→ Exercise directions
Repeat every entry exactly as it stands. Omit the images.

(Stored dataset items)

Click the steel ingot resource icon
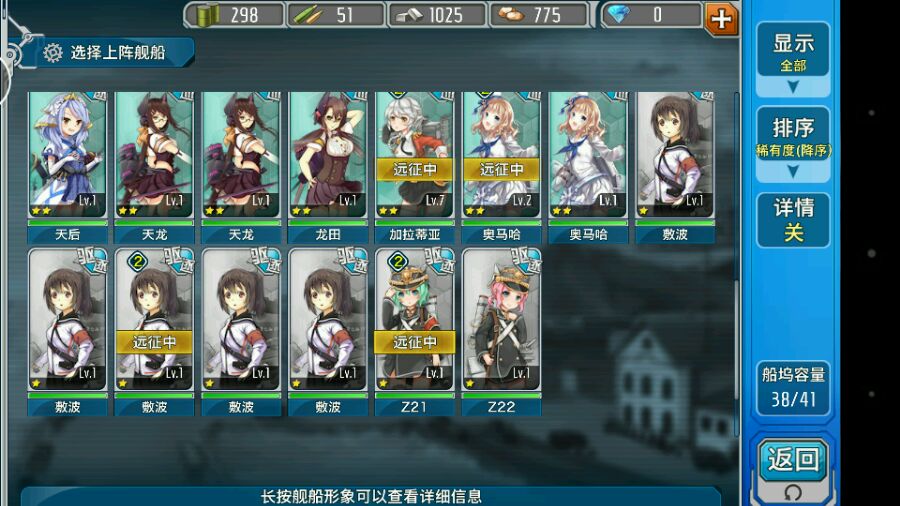Viewport: 900px width, 506px height. [409, 15]
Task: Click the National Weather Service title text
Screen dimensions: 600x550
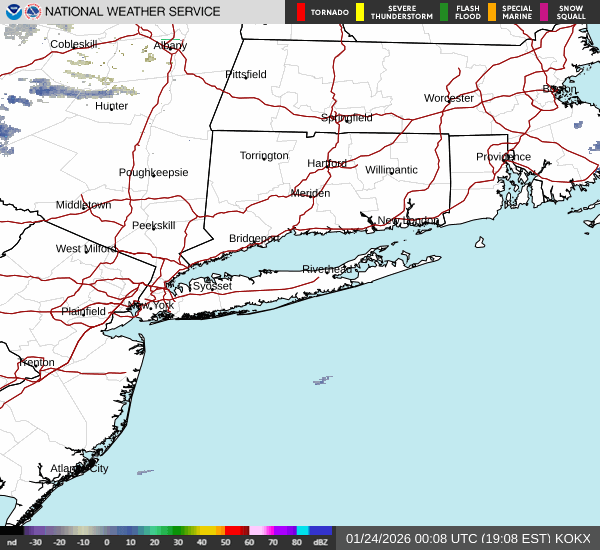Action: [x=133, y=12]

→ Reply to the task
Click the steel ingot resource icon
Viewport: 900px width, 506px height. [409, 15]
Task: Click the National Weather Service title text
Screen dimensions: 600x550
Action: [x=133, y=12]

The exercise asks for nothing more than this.